▶ [ACTIVITY]
Each of the records that follow needs an exact reproduction.

+---+

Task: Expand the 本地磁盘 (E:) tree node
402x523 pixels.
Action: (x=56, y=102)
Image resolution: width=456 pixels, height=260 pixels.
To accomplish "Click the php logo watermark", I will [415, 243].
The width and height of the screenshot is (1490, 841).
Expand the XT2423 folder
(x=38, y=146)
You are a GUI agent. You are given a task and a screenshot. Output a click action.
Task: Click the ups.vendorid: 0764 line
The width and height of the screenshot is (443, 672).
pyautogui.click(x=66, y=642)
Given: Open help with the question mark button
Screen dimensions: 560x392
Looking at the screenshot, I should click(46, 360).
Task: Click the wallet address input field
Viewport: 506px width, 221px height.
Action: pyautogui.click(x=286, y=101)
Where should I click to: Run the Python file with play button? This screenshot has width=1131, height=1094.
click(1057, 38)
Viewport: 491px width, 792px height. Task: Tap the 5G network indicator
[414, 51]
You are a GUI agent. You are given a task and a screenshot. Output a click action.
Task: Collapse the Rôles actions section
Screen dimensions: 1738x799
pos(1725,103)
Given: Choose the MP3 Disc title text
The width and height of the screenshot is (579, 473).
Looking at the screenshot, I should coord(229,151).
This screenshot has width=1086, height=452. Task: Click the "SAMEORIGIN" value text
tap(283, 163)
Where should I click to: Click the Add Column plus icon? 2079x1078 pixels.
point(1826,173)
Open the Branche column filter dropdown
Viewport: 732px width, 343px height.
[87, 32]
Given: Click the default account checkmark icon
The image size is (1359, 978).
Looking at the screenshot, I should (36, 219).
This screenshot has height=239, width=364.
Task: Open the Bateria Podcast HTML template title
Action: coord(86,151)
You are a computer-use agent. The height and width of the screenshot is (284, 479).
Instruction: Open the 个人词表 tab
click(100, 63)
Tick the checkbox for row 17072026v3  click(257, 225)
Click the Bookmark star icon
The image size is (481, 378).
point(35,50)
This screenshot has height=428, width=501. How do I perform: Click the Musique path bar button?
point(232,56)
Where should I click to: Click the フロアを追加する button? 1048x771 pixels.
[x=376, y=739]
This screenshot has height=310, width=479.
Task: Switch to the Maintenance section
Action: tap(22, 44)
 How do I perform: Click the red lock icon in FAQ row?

+---+

▶ [ANSWER]
Task: Expand the 本地磁盘 (E:) tree node
402x523 pixels.
Action: (x=56, y=102)
Image resolution: width=456 pixels, height=260 pixels.
To accomplish "Click the php logo watermark", I will [415, 243].
The width and height of the screenshot is (1490, 841).
Expand the XT2423 folder
(x=38, y=146)
You are a GUI agent. You are given a task and a screenshot. Output a click action.
Task: Click the ups.vendorid: 0764 line
The width and height of the screenshot is (443, 672).
pyautogui.click(x=66, y=642)
Given: Open help with the question mark button
Screen dimensions: 560x392
Looking at the screenshot, I should click(46, 360).
Task: Click the wallet address input field
Viewport: 506px width, 221px height.
Action: pyautogui.click(x=286, y=101)
Where should I click to: Run the Python file with play button? This screenshot has width=1131, height=1094.
click(1057, 38)
Viewport: 491px width, 792px height. Task: Tap the 5G network indicator
[414, 51]
You are a GUI agent. You are given a task and a screenshot. Output a click action.
Task: Collapse the Rôles actions section
Screen dimensions: 1738x799
pos(1725,103)
Given: Choose the MP3 Disc title text
The width and height of the screenshot is (579, 473).
Looking at the screenshot, I should coord(229,151).
This screenshot has width=1086, height=452. Task: Click the "SAMEORIGIN" value text
tap(283, 163)
Where should I click to: Click the Add Column plus icon? 2079x1078 pixels.
point(1826,173)
Open the Branche column filter dropdown
Viewport: 732px width, 343px height.
[87, 32]
Given: Click the default account checkmark icon
The image size is (1359, 978).
Looking at the screenshot, I should (36, 219).
This screenshot has height=239, width=364.
Task: Open the Bateria Podcast HTML template title
Action: coord(86,151)
You are a computer-use agent. The height and width of the screenshot is (284, 479).
Instruction: Open the 个人词表 tab
click(100, 63)
Tick the checkbox for row 17072026v3  click(257, 225)
Click the Bookmark star icon
The image size is (481, 378).
point(35,50)
This screenshot has height=428, width=501. How do I perform: Click the Musique path bar button?
point(232,56)
Where should I click to: Click the フロアを追加する button? 1048x771 pixels.
[x=376, y=739]
This screenshot has height=310, width=479.
Task: Switch to the Maintenance section
Action: tap(22, 44)
 How do I perform: Click the red lock icon in FAQ row?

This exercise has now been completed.